И в этот самый момент Клава подумала: а зачем ждать и вырастать?! Если Госпожа Божа внушит по милости Своей, можно и сейчас – повести во имя Мати, Дочи и Святой Души таких же школьниц к спасению. Еще небритых, неиспорченных душой. Чтобы, когда все вместе вырастут, весь мир поклонился Госпоже Боже и не осталось невров и неверок. Чем она хуже Свами? На кого Госпожа Божа укажет – та и Свами. Эту Свами тоже Зоей звали когда-то, а такие, как неверка Наташа, и сейчас зовут. А может стать Свами-Клава, если Госпожа Божа захочет. Профессор умный, и он правильно спросил: «Чем ты хуже?» Ведь Госпожа Божа Клаву любит и ведет.
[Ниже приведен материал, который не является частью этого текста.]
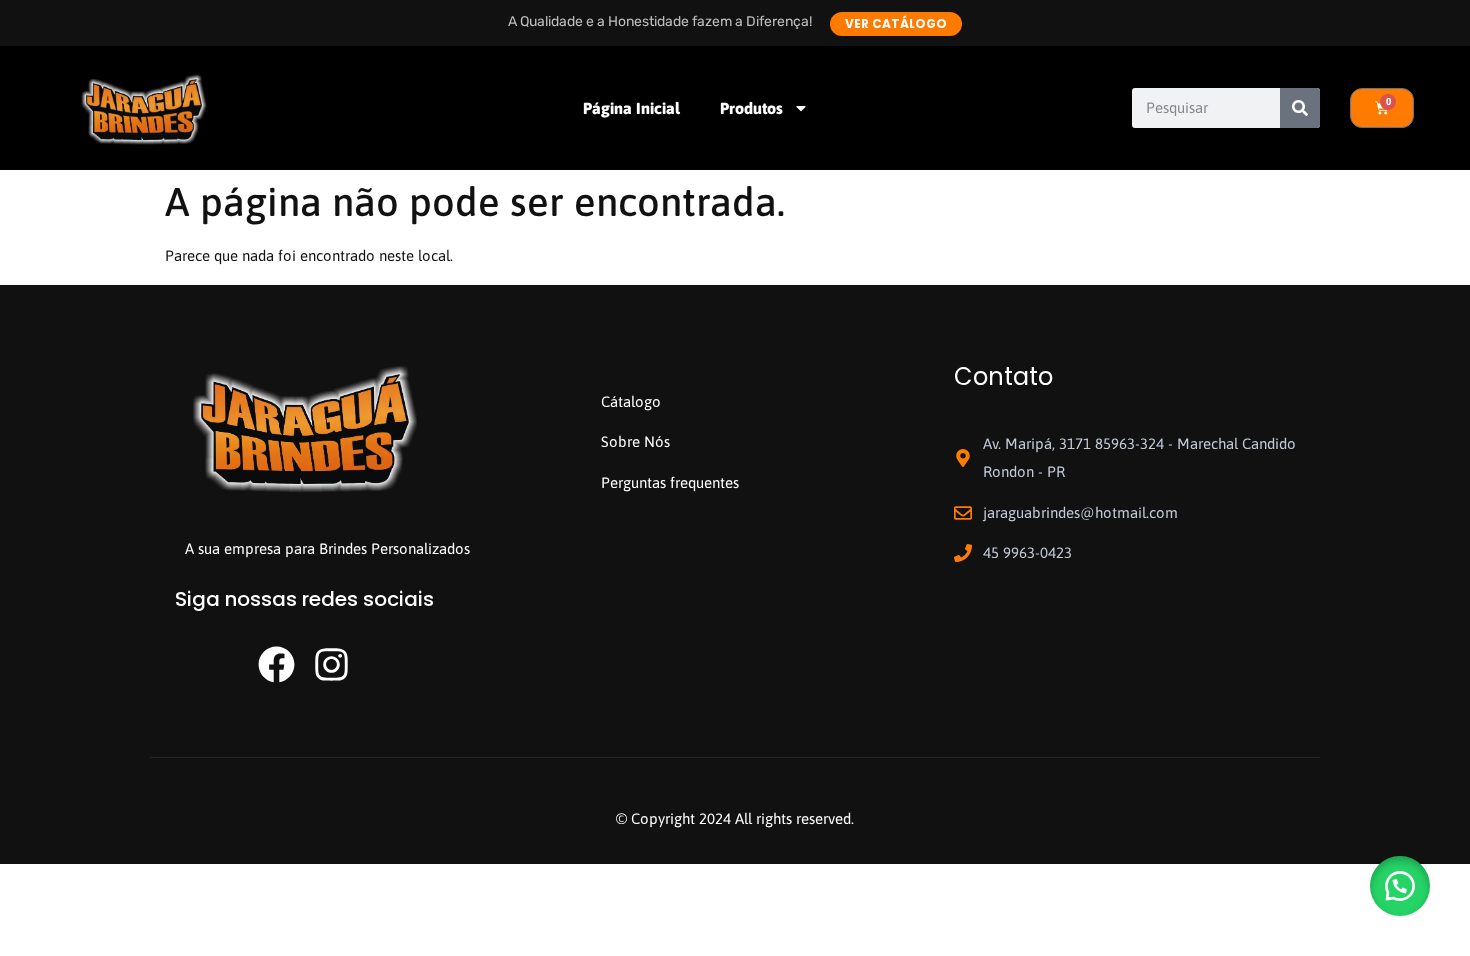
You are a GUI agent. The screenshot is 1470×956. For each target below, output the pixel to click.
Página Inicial (631, 108)
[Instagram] (331, 664)
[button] (1400, 886)
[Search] (1300, 108)
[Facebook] (276, 664)
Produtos (751, 108)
Подумала и сама испугалась: она – всего лишь маленькая Клава, она должна поклоняться Свами, которая спасла ее, вытащила из-под власти злой Наташи и мерзкой Пупочки. Великая Свами определяет пути и твердо ведет Слабодное Сестричество, великая Свами воплощается на каждой радости вечерней в Мати Божу – как же смеет Клава даже подумать о таком?! Свами узнает – и засечет ее за великий грех. Засечет для собственного спасения Клавы и в поучение остальным.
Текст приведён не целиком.